During the podium media conference Márquez kept dropping subtle hints that he has plenty more to come.
“I pushed hard only three or four laps, then when I saw the gap was increasing I was able to ride in [two minutes] 4.8, four-high at a constant pace, with some margin,” he said. “I had the margin to be a little bit faster. This is the first race this year that I came to with the intention of fighting for victory. I said that already in the press conference on Thursday. The weekend was good – Friday was really good, Saturday so-so, but today better.”
Although COTA was his 13th race since his comeback at Portimao, Márquez has yet to regain the man/machine intimacy that made him close to unbeatable before the accident.
“I need to keep working and keep pushing because the special feeling with the bike is still not there.”
The way Márquez rode before requires that special relationship, in which the rider knows the motorcycle so well that he knows what it’s going to do before it does it. This is what you need to teeter on the brink of disaster without tipping over the brink – you don’t only need to be at one with the bike you need to be ahead of the bike.
Also, Márquez has yet to fully figure out Michelin’s latest rear slick. The softer-construction rear was introduced at the start of last year, so he’s effectively one season behind his rivals in understanding the tyre that changed MotoGP a lot.
“I cannot find the full potential of the new tyre,” he added. “The tyre didn’t drop, so I had more or less the same grip with the old tyre as will the new tyre. For that reason I kept a very constant pace during the race. But that’s not the way to be fast – I prefer to have the initial grip and then manage.”
Finally, of course, his right arm and shoulder still aren’t at 100%. During the weekend he commented that they are usually between 60 and 80%, never more, so he can’t attack right-handers in his usual style because he knows he can’t save a front slide with his right elbow.
“I was on my last lap and once again I got hit out and got passed by two guys”
And Márquez likes Honda’s latest and hugely revamped RC213V, which he tried for the first time at Misano, a week before he headed to COTA.
“The engine is a good step up but the main step Honda has made is in the full bike, all the components,” he said. “The bike is really different, it’s so different everywhere. The engine is different for sure but also how the bike is made – the weight, the height, everything is different, so it makes the bike so different.
“The most important thing is that we know what’s going on, because to improve the problem first you need to know the situation you are in. It seems like we know what we are doing and Honda has brought something that improved rear grip quite a lot in the test. Of course we faced other problems, but it’s a new bike so that’s normal.
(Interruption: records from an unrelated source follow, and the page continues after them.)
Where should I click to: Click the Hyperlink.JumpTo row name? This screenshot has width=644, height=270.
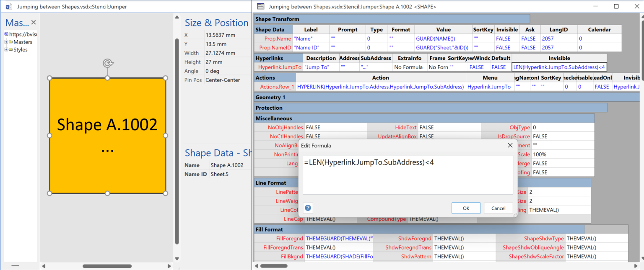tap(280, 67)
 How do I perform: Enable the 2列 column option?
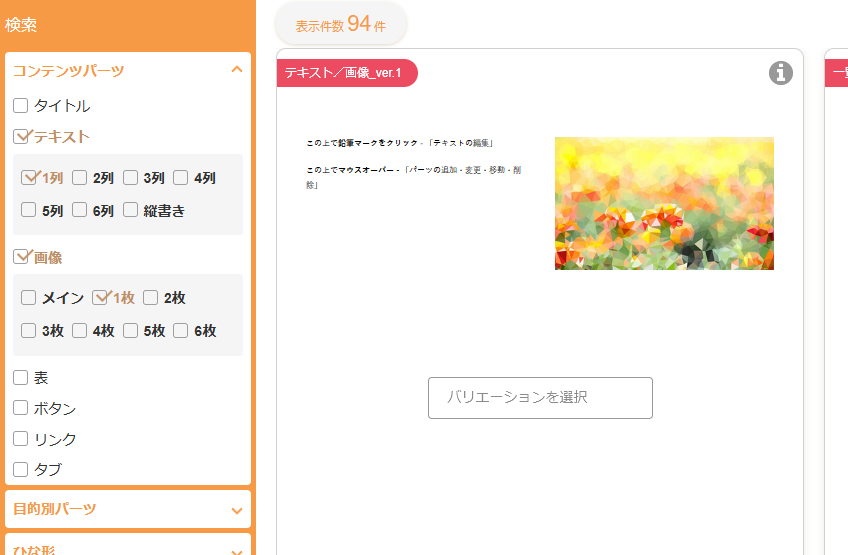coord(80,178)
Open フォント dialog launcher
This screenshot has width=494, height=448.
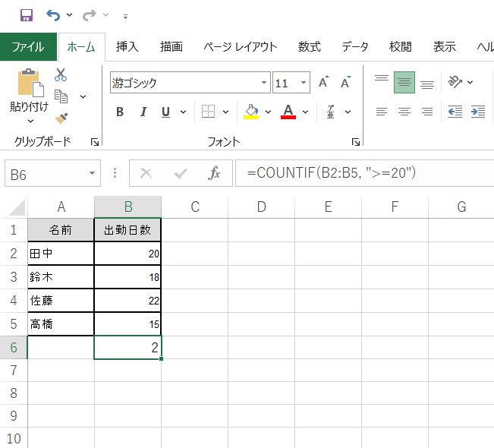355,142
But, yeah, the bike was better.”
Quartararo was delighted with second place at a track that could’ve been tricky for him – Yamaha has never won at COTA. Once again he threw everything at the race, just as he threw everything at title-rival Pecco Bagnaia two weeks earlier at Misano.
During the first few laps he came under serious pressure from Pramac Ducati’s Jorge Martin, which is just what he didn’t want, because if he got mixed up with the Ducatis he might’ve been in trouble.
“My only solution to try to have a better race was to push,” he said. “I pushed but all weekend I didn’t have Marc’s pace, especially with used tyres. In the end, we achieved our main goal, which was to finish on the podium.
“It’s the best second place of my career, because before the start I was feeling a bit more stressed, but when you start the race the stress goes. I did a really good race and I’m really happy because Pecco was super-strong during the last two races, where he scored 50 points.”
Bagnaia’s back-to-back victories at Aragon and Misano had closed the gap between the pair from 70 points to 48, with four races remaining. A tall order for the Ducati rider, but far from impossible if he kept outscoring Quartararo at the same rate.
Bagnaia started from pole position for the third race in a row, but it took him too long to get his rear tyre up to temperature, so when Márquez took off he was already three seconds down.
“So I just tried to manage well the first part of the race,” he said. “I saw that some riders, like Marc and Fabio, were fast and others were pushing a bit too much with the rear tyre. So, I said, just wait a bit: try to set your pace, because at the start, with riders in front of you, it’s more difficult to brake where you want.
“When I saw other riders were starting to struggle I bettered my pace. I wasn’t fast like Marc or Fabio, but I saw that the podium was there. I have to say thanks to Jack [Miller, his Ducati team-mate] who let me pass. He was struggling a bit, but he did great teamwork.”